Exactly one year ago today, The Big Wobble released an article, claiming during the summer of 2017, 50,000 trillion Becquerel’s of radiation had leaked into the Pacific, however, Tepco continues to claim tritium poses little risk to human health and is quickly diluted by the ocean.
Fifty-six years after having organised the Olympic Games, the Japanese capital will be hosting a Summer edition for the second time, from 24 July to 9 August 2020, more than 9 years after the March 11, 2011 earthquake, tsunami and triple meltdowns at Fukushima Daiichi.
The 2020 Olympic Games is allowing the Japanese government to focus on the games while their unsuccessful attempt to clean-up the ongoing spread of leaking radioactivity from Fukushima approaches its first 10 years since the disaster.
According to Arnie Gundersen of the Fairwinds website, the government of Japan claims that the Fukushima site will be entirely cleaned and decommissioned in less than forty years, a date that will definitely slip AFTER the 2020 Tokyo Olympics are held, and one that is scientifically impossible since some radioactive isotopes will be spread across the Fukushima site and surrounding landscape for 300 years and others for 250,000 years.
Fukushima’s radioactive reactor cores have been in direct contact with groundwater for the last eight years, and then that highly toxic radioactive water enters the Pacific Ocean.
Recently other warnings have been published as the slow drip-drip-drip of information is slowly increasing.
In 2017, A study by the University of Hawaiʻi at Mānoa revealed almost 50% of fish consumed on the islands of Hawai’i were contaminated with caesium 134 the radioactive finger-print of Fukushima.
The report also showed that migrating organisms can transport the Fukushima-signature (caesium 134) over significant distances as they showed detectable 134Cs (6.3±1.5 Bq/kg) in Pacific bluefin tuna caught off the California coast only a year after the incident.
Another study found caesium 134 in longfin tuna (Albacore) along the western coast of the US just one year after the Fukushima disaster.
The recent findings as you might expect are being played down and the usual sound-bites are telling us "it's nothing to worry about," something the powers that be have been saying for 8 years now.
The latest study by Alaska Sea Grant agent, Gay Sheffield claimed, a slightly elevated level of radioactive contamination connected to the Fukushima nuclear disaster has been detected in the northern Bering Sea.
The level of caesium-137, a radioactive isotope, is extremely low and not considered a health concern, according to state epidemiologists.

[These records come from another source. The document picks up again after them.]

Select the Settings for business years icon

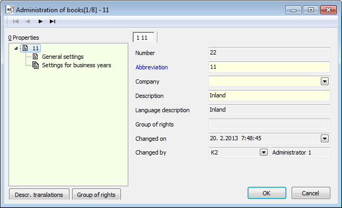coord(36,65)
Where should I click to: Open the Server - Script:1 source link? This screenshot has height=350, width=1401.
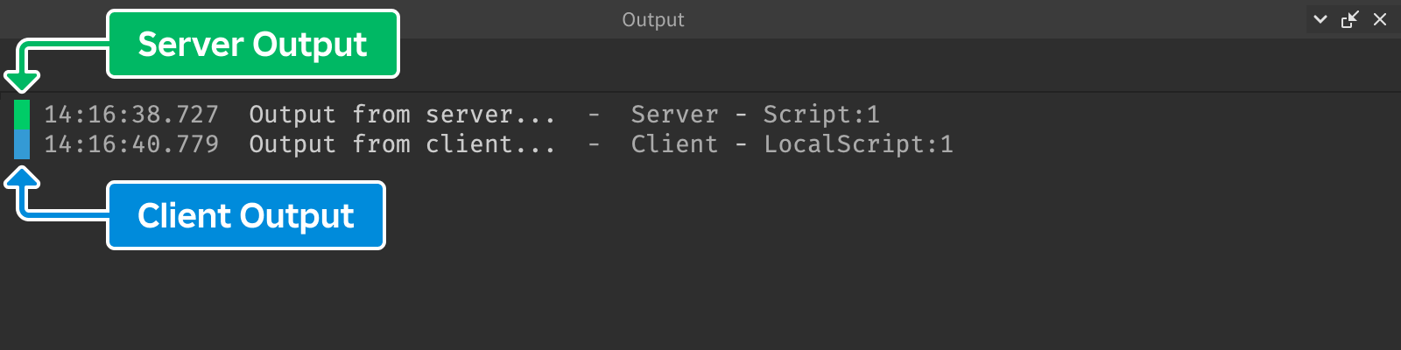tap(755, 115)
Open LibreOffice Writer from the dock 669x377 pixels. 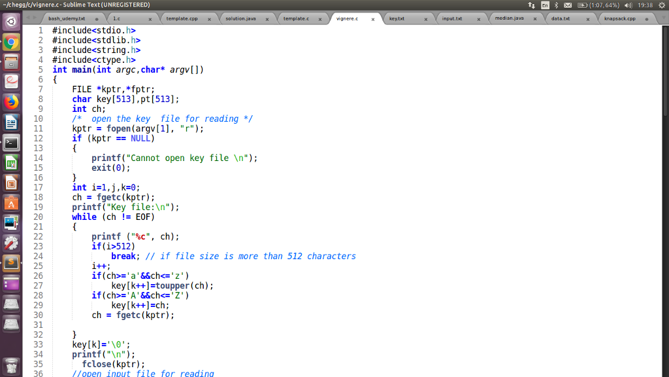pyautogui.click(x=11, y=122)
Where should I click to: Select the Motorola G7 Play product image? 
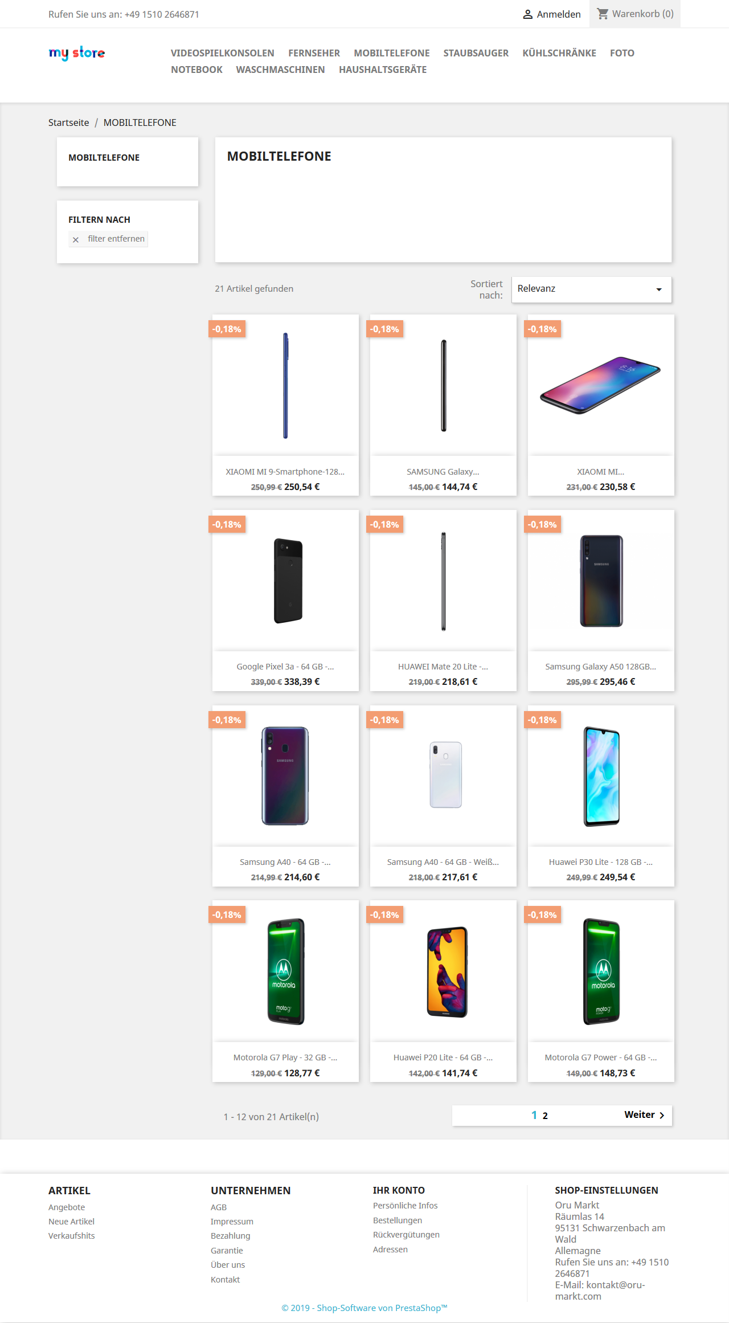[x=286, y=971]
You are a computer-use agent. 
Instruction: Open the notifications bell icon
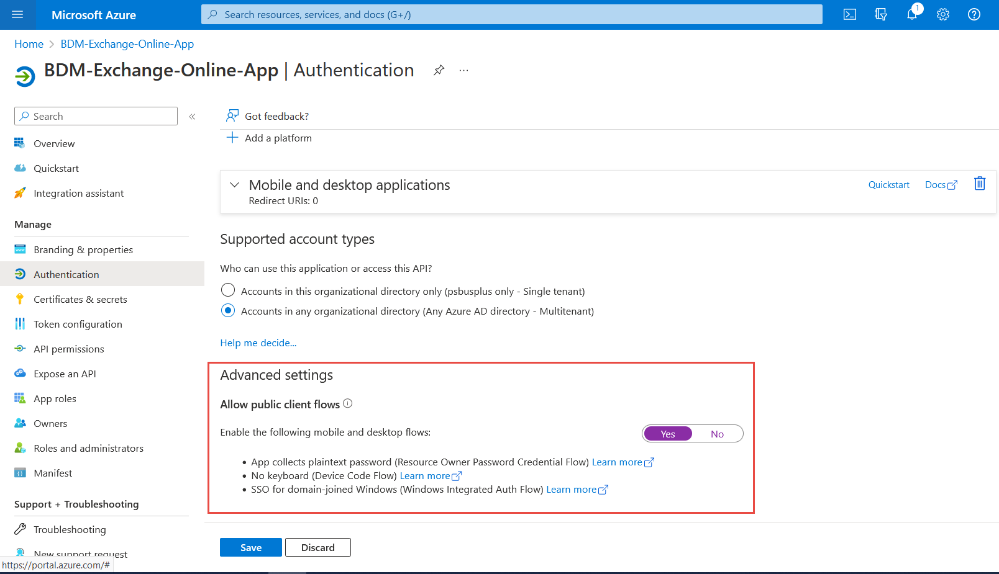tap(911, 15)
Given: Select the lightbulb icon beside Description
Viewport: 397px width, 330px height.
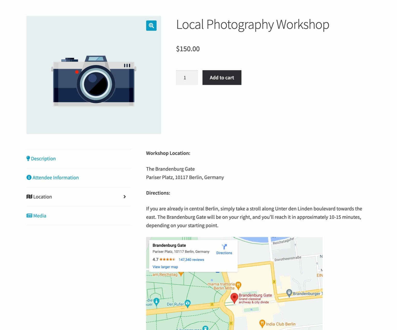Looking at the screenshot, I should (28, 158).
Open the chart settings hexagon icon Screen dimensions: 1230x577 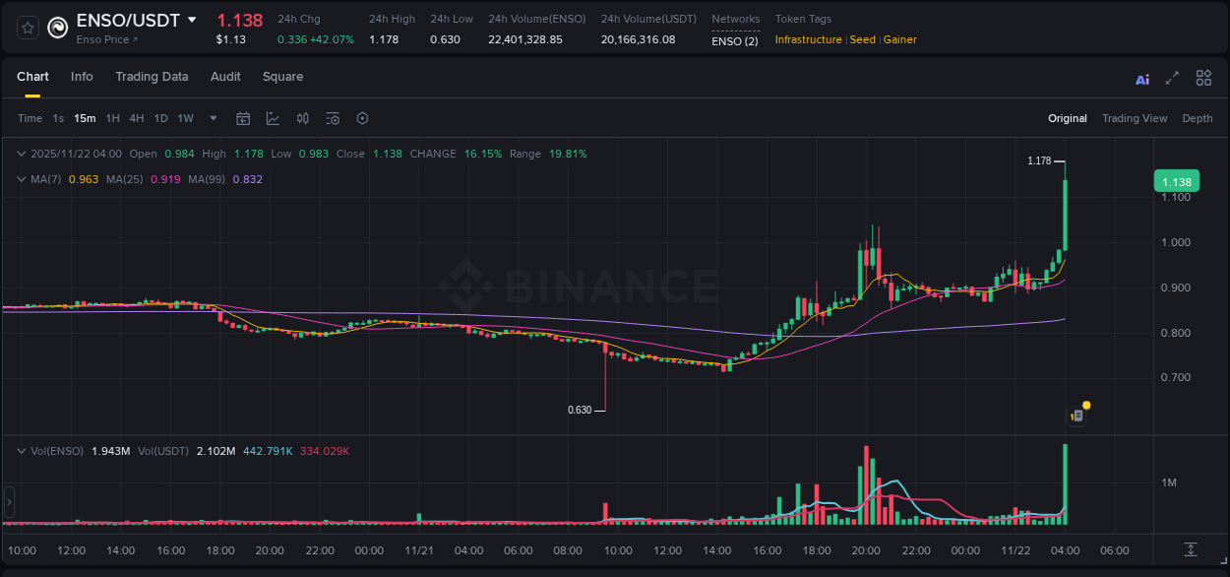362,118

The sampling, conducted by residents of Saint Lawrence Island, documents the Fukushima plume’s northern edge arriving in the Bering Sea for the first time and shows levels of caesium-137 higher than they were before the 2011 nuclear power plant accident in Japan.
High levels of radiation have been monitored in giant clams close to the Central Pacific site where the United States entombed waste from nuclear testing almost four decades ago, raising concerns the contamination is spreading from the dump site’s tainted groundwater into the ocean and the food chain.
The findings from the Marshall Islands suggest that radiation is either leaking from the waste site — which U.S. officials reject — or that authorities did not adequately clean up radiation left behind from past weapons testing, as some in the Marshall Islands claims.
According to the LA Times, the radioactive shellfish were found near Runit Dome — a concrete-capped waste site known by locals as “The Tomb” — according to a presentation made by a U.S. Department of Energy scientist this month in Majuro, the island nation’s capital.
The clams are a popular delicacy in the Marshall Islands and in other nations, including China, which has aggressively harvested them from vast swaths of the Pacific.